A jigging machine of the aforementioned kind is disclosed especially with respect to its function in German Patent Application 36 22 551. Such a jigging machine has the disadvantage that the adjustment of a suitable jigging diagram can be achieved only within narrow limits because during normal operation of an air-pulsed jigging machine the water will find an average level in the air chamber as a result of the pulsation movement. The average water level is lower than the water level within the jigging container of the jigging machine by a certain amount determined by the geometric conditions of the jigging device and the jigging bed resistance. Since in known jigging machines the volume of the air chamber is comparatively large, the available time period for opening of the outlet valve allows outflow of only a limited amount of air from the air chamber which, in relation to the amount present within the air chamber after completion of the jigging pulse, is correspondingly low so that only a minimal pressure change will result during air expulsion. Accordingly, the water column present within the air chamber will return only slowly, and the volume remaining within the air chamber at the beginning of generating the jigging pulse by letting in compressed air via the inlet valve is correspondingly great. Since this large volume within the air chamber must be filled with compressed air before the water column within the air chamber will preform the jigging movement, the jigging water column reacts only slowly so that the generation of the desired acceleration of the material to be jigged due to the pulsating jigging water column is limited.
As a further disadvantage it should be mentioned that the risk of a blow through of the jigging machine, in which for a correspondingly low water level within the air chamber the pulse of compressed air can reach the jigging container, can not be completely prevented.
It is therefore an object of the present invention to enable for a jigging machine of the aforementioned kind the adjustment of an optimal jigging diagram.
A jigging machine for minerals according to the present invention is primarily characterized by:
A jigging tank comprising a jigging container and an air chamber arranged above the jigging container;
The jigging tank containing water;
The air chamber having at least one inlet valve and at least one outlet valve;
A compressed air supply connected to the at least one inlet valve, wherein compressed air is pulsed via the at least one inlet valve into the air chamber for forcing the water contained in the jigging tank from the air chamber into the jigging container and wherein after each pulse of compressed air the water flows back into the air chamber and forces the air out of the air chamber via the at least one outlet valve; and
a suction blower connected to the at least one outlet valve for removing the air from the air chamber.

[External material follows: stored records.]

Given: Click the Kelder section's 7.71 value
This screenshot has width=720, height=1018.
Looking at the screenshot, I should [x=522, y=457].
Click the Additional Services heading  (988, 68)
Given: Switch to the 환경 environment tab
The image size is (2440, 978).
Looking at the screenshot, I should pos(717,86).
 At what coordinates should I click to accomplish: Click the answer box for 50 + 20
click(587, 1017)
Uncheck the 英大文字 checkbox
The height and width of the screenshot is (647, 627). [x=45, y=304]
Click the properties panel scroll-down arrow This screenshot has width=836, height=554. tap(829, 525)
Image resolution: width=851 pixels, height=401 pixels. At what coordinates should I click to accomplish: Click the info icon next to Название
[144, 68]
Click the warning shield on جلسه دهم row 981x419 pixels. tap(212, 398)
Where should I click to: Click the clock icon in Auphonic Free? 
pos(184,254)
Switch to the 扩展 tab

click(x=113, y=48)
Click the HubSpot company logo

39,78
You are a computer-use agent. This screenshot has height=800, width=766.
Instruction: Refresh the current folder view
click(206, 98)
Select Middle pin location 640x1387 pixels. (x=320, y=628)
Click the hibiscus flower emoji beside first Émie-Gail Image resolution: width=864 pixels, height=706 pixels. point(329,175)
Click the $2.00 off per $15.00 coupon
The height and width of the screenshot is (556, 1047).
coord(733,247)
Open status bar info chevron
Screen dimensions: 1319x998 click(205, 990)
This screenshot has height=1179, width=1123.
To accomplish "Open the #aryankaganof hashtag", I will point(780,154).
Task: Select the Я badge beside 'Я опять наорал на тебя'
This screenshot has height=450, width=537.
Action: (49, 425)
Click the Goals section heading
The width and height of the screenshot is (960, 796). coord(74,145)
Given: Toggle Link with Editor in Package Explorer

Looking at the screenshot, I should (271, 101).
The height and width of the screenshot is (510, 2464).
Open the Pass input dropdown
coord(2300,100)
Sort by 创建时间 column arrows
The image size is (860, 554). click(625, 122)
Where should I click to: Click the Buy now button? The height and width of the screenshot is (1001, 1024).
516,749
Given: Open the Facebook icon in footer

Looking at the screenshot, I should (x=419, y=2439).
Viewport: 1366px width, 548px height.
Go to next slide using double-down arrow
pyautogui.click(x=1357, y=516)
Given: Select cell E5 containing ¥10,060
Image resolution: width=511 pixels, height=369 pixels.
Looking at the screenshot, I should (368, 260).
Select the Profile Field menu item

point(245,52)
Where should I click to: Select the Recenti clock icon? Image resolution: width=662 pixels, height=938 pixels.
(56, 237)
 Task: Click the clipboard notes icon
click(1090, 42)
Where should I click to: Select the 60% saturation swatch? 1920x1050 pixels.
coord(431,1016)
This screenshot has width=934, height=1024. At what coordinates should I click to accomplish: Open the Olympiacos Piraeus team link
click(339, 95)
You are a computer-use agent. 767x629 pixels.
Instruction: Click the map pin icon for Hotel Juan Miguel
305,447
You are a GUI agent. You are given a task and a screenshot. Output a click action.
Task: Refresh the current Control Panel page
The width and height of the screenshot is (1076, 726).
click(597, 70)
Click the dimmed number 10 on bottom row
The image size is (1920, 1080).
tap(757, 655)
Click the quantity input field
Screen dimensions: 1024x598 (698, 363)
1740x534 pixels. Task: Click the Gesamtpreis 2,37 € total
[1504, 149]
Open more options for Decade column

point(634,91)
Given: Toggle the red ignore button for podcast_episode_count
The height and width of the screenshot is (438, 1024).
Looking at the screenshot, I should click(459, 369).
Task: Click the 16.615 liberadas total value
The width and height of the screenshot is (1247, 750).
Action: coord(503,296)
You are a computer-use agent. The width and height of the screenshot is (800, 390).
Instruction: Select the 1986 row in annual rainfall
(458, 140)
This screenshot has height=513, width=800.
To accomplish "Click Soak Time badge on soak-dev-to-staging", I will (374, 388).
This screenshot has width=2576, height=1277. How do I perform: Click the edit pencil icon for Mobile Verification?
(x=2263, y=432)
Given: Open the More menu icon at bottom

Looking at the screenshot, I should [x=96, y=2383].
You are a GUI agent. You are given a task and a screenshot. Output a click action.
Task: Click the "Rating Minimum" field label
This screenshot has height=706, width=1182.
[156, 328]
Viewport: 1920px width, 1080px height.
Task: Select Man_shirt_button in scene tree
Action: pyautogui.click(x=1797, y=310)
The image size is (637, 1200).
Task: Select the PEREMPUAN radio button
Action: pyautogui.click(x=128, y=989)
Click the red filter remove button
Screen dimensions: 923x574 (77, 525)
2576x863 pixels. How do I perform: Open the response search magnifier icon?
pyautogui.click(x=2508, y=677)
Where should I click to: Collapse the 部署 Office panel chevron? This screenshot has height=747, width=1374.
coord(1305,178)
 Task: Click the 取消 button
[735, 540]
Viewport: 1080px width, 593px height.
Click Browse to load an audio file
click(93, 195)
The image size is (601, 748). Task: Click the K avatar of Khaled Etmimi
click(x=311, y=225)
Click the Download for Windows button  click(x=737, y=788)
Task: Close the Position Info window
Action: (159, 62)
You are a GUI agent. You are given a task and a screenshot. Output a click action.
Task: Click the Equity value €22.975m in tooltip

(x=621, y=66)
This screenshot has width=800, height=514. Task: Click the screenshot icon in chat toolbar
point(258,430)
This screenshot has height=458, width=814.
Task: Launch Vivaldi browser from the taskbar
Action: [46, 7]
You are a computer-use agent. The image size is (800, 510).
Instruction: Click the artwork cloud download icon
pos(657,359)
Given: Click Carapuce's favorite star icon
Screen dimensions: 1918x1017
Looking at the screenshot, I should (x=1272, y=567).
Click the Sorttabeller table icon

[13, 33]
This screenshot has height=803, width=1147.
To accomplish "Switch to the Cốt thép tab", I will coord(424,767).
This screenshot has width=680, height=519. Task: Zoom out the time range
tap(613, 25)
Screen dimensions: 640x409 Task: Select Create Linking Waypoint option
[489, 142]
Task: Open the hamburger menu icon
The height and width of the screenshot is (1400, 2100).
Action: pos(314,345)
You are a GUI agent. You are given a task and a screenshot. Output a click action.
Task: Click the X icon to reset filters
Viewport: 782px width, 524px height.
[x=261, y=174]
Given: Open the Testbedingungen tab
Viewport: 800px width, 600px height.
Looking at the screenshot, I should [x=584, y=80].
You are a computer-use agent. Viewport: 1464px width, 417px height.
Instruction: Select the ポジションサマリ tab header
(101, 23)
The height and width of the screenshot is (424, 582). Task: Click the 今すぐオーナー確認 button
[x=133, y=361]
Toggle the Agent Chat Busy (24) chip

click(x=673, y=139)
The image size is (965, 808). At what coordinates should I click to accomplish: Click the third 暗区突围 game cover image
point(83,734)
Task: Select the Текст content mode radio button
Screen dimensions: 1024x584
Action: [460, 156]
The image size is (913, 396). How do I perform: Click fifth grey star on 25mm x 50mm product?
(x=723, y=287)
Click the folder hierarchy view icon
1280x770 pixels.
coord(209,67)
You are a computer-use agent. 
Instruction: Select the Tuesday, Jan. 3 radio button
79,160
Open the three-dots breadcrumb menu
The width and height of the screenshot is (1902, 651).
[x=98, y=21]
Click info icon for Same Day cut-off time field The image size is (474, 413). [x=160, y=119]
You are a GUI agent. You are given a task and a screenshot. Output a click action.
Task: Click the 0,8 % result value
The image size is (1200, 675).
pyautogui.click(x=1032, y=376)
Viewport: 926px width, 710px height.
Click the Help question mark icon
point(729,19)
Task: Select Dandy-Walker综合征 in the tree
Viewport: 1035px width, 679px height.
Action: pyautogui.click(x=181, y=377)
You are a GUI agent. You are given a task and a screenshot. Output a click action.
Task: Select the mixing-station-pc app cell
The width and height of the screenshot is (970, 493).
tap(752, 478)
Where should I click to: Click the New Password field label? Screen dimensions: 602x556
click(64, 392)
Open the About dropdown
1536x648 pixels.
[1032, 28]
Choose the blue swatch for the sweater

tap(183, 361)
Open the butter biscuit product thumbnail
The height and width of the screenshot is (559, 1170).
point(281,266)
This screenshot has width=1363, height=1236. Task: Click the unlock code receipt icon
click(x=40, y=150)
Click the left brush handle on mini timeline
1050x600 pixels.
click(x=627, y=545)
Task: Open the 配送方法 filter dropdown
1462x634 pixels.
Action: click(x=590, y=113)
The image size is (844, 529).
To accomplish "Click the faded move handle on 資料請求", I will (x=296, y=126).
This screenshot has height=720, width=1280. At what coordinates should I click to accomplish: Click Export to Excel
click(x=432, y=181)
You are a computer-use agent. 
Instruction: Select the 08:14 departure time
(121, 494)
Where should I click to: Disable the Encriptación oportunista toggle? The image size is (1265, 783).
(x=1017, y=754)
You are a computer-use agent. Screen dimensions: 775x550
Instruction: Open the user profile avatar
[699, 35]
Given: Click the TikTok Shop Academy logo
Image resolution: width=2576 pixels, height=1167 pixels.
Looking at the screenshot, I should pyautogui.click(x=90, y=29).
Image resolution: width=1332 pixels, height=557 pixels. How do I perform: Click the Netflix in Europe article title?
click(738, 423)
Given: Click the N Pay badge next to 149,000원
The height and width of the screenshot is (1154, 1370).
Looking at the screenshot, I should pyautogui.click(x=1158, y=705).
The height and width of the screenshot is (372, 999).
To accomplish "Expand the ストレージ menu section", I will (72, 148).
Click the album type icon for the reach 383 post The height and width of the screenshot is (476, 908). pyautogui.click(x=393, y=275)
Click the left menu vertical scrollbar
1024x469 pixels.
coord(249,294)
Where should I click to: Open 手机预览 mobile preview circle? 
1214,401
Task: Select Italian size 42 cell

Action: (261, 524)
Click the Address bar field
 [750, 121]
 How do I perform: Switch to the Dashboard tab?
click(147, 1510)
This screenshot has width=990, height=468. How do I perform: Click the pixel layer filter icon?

Preferably, the jigging machine further comprises a water separator connected between the air chamber and the suction blower.
Advantageously, the jigging machine further comprises an auxiliary air inlet valve connected between the air chamber and the suction blower.
In a preferred embodiment of the present invention the auxiliary air inlet valve is arranged at the water separator.
Preferably the auxiliary air inlet valve is an aperture that is automatically controlled by a water column.
Expediently, the auxiliary air inlet valve comprises a control chamber containing a water column, connected to the suction blower and the at least one outlet valve, the control chamber having a water valve for controlling the water column, the control chamber further comprising an opening, positioned at the bottom of the water column, controlled by a control valve for controlling water outflow and air inflow into the control chamber.
In another embodiment of the present invention the air chamber comprises a water outlet opening controlled by a valve member, wherein the water outlet opening is positioned below a lowest permissible water level occurring during a pulse of compressed air. Preferably, the water outlet opening is connected to the control chamber.
Preferably, the jigging machine further comprises a cooling device connected upstream of the suction blower.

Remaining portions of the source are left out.